The Herald: Cover story, December 2011

Making a mark

Defacement or censorship in international publications

British GQ’s September issue features a portfolio of images by photographer Mario Testino, including portrait of supermodel Gisele Bündchen. You are denied a comparatively innocuous glimpse of the curve of Bündchen’s breast – it has been scribbled over with black marker.
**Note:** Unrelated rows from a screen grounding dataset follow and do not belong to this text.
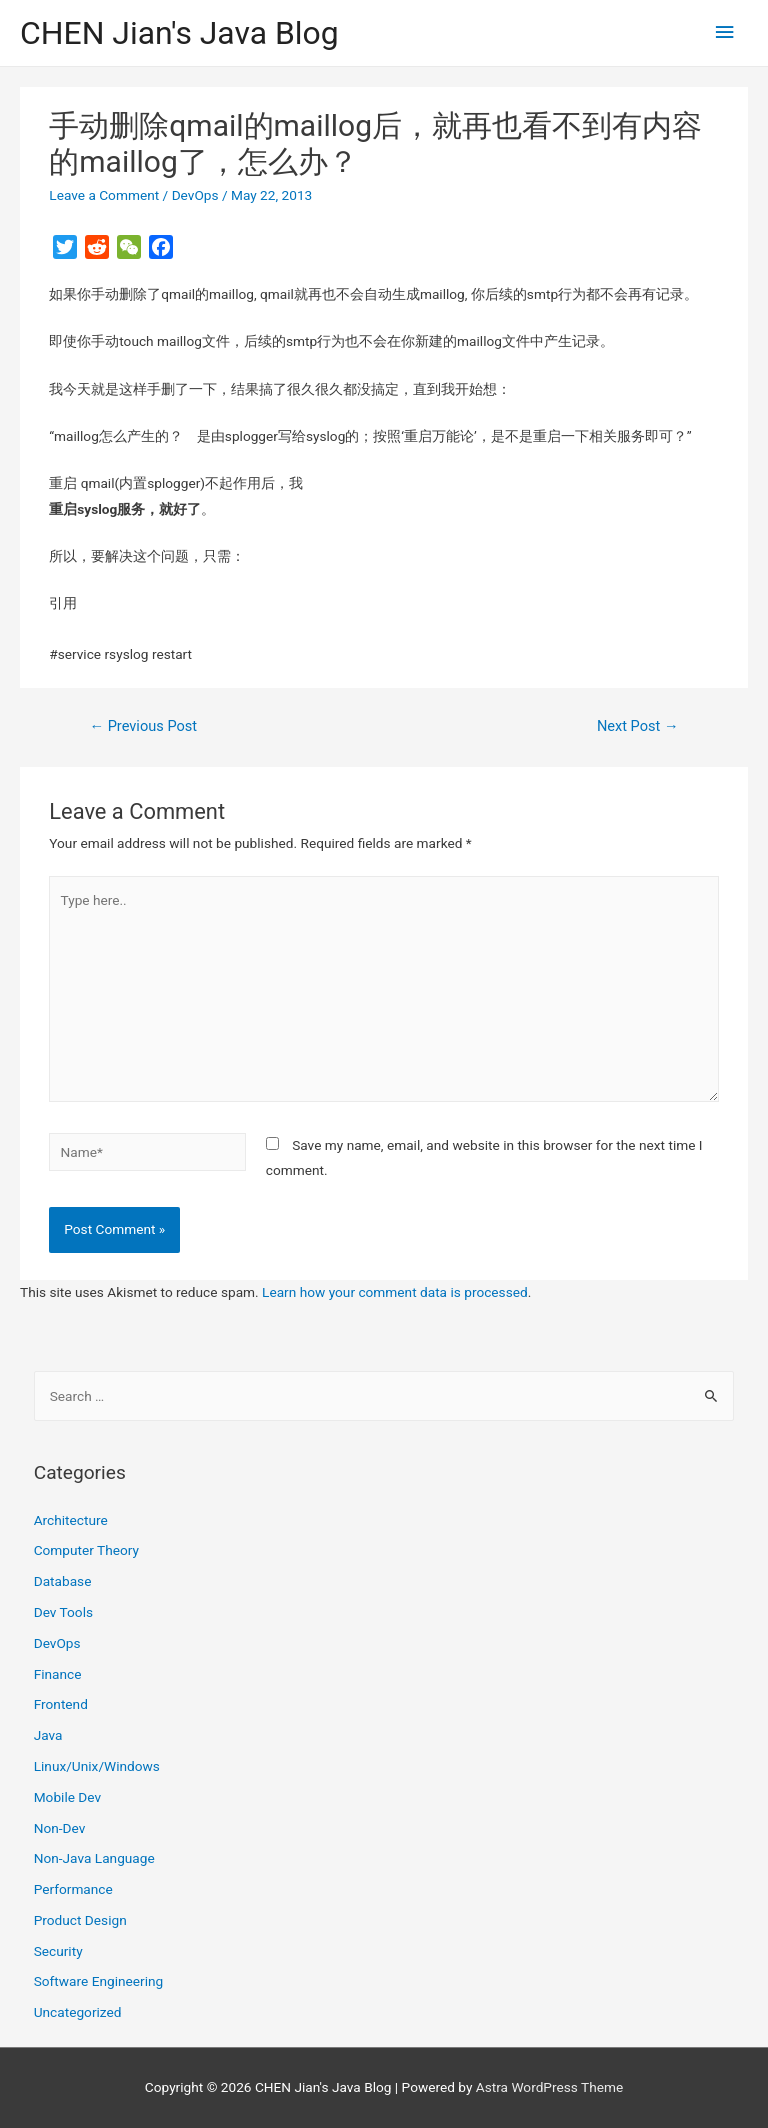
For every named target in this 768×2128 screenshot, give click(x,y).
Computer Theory (86, 1550)
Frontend (61, 1704)
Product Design (80, 1920)
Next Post (638, 726)
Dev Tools (63, 1612)
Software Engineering (99, 1981)
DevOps (195, 195)
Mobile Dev (67, 1797)
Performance (73, 1889)
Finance (58, 1674)
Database (63, 1581)
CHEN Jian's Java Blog (179, 33)
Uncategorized (78, 2012)
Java (48, 1735)
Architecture (71, 1520)
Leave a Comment (104, 195)
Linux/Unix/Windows (97, 1766)
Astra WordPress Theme (549, 2087)
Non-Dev (60, 1828)
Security (58, 1951)
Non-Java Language (94, 1858)
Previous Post (143, 726)
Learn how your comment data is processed (395, 1292)
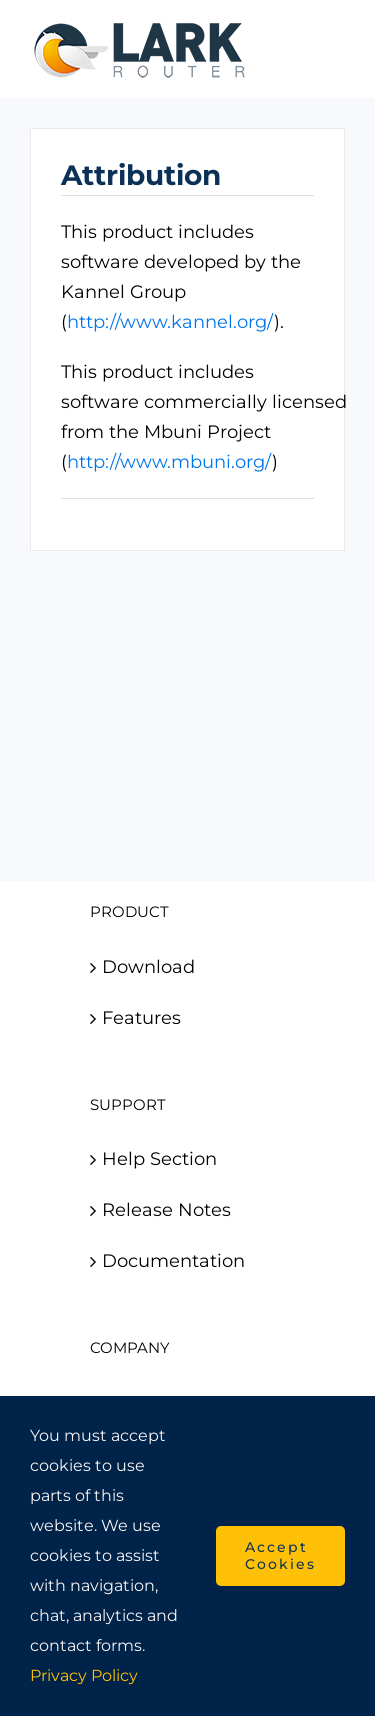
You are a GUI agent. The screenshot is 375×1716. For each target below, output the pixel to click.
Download (148, 967)
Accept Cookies (280, 1555)
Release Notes (166, 1210)
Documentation (173, 1261)
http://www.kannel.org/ (170, 322)
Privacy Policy (84, 1675)
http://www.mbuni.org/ (169, 462)
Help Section (159, 1159)
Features (141, 1018)
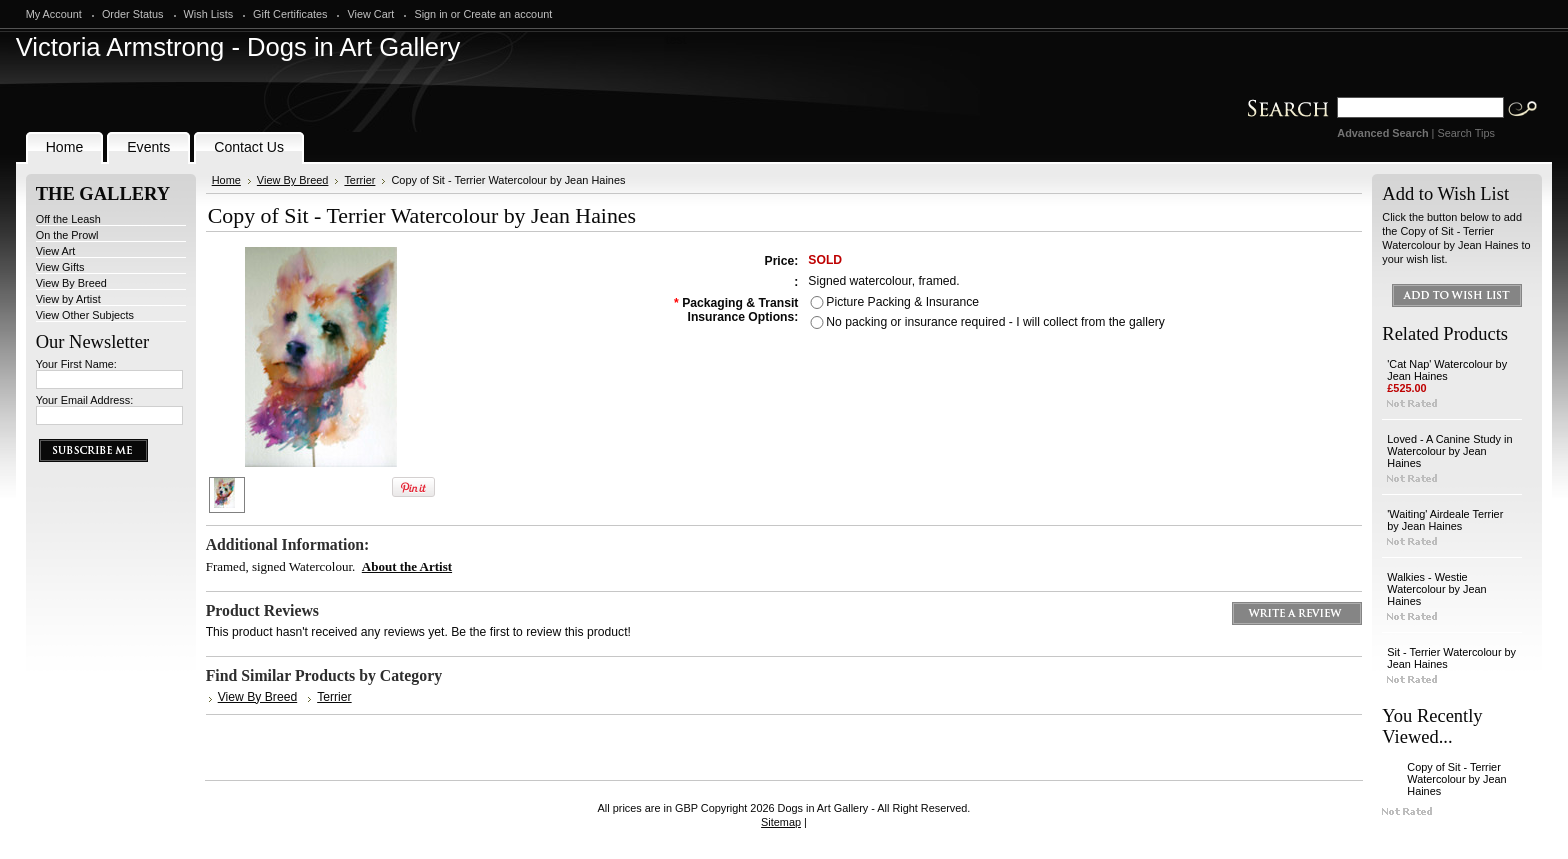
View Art (56, 251)
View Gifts (60, 267)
The director of distributor Liberty Books’ magazine division, Jamil Hussain, explains that this process, which the company refers to as “defacing”, is carried out by buyers in the U.S. and U.K.. Liberty, who supplies an estimated 95% of the market in Pakistan, is responsible for the purchase and distribution of 250 titles ranging from GQ, Vogue, Cosmopolitan, Men’s Health and Esquire to Harvard Business Review, Time, Newsweek, Reader’s Digest and The Economist across Pakistan. With magazines such as Maxim, which promises “scantily clad cover models and plenty of revealing photo layouts,” Liberty has what Hussain refers to as a “standing order” from the Pakistani Press Information Department (PID) and Customs to ensure that “nothing sexually explicit and anti-Islamic” makes its way into the local market. International buyers approach publishers such as Conde Nast on behalf of Liberty Books, acquiring magazines that are subsequently checked for images that would not pass the litmus test of the market’s sensibilities – Pakistan or the Middle East, for instance. In warehouses in London and New York, black marker-wielding employees restore the modesty of the scantily clad models.